(Kutipan Teks):
####################

Sayangnya, pasca runtuhnya ORBA muncul fobia terhadap Pancasila. Dasar negara itu seolah ikut tumbang dan sirna tanpa bekas. Membincangkan Pancasila menjadi sesuatu yang menjemukan dan “memuakkan,” karena hampir selalu identik dengan rezim ORBA. Agaknya ada semacam trauma mendasar terhadap perlakuan eksesif akan Pancasila. Mengapa demikian? Sebab, Dasar negara itu berubah menjadi ideologi tunggal dan satu-satunya sumber nilai serta kebenaran. Pancasila dijadikan ideologi yang komprehensif yang mengatur pelbagai lini kehidupan masyarakat. Negara (ORBA) menjadi maha tau apa yang baik dan apa yang buruk buat masyarakat. Nilai-nilai itu selalu disematkan di benak masyarakat melalui indoktrinasi, yaitu melalui penerapan P4 (Pedoman Penghayatan dan Pengamalan Pancasila). Yaitu ”pemasyarakatan Pancasila” demi menjaga dan menjalankan Pancasila secara murni dan konskuen. Semua warga negara diajar untuk memahami, mengahayati, dan mengamalkan Pancasila dalam kehidupan sehari-hari. Tidak ada yang salah sama-sekali dengan itu (nothing wrong at all) sebenarnya. Yang salah adalah, di sisi lain, prilaku penguasa ORBA pada waktu itu menunjukkan arah yang tidak seirama. Bahkan sebaliknya bertentangan dengan nilai dan semangat yang terkandung di dalam Pancasila melalui P4-nya itu.

####################

(Entri Hasil Ekstraksi):

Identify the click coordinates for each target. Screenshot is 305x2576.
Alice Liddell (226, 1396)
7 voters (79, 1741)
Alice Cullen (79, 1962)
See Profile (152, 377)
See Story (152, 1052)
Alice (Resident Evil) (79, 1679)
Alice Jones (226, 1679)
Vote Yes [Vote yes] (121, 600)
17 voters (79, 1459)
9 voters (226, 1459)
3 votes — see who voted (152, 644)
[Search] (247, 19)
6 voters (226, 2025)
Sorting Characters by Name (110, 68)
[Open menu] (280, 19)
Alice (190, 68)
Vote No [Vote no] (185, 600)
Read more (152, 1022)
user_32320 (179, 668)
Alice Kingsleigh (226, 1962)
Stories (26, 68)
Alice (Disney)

####################

(Yang Ditanyakan):
**a)** Menurut kutipan teks tentang Pancasila, apa kepanjangan dari P4?
**b)** Tuliskan kembali tanpa perubahan baris-baris catatan mulai dari baris yang memuat "9 voters (226, 1459)" sampai akhir catatan.

(Hasil Latihan):
**a)** Pedoman Penghayatan dan Pengamalan Pancasila.

**b)**
9 voters (226, 1459)
3 votes — see who voted (152, 644)
[Search] (247, 19)
6 voters (226, 2025)
Sorting Characters by Name (110, 68)
[Open menu] (280, 19)
Alice (190, 68)
Vote No [Vote no] (185, 600)
Read more (152, 1022)
user_32320 (179, 668)
Alice Kingsleigh (226, 1962)
Stories (26, 68)
Alice (Disney)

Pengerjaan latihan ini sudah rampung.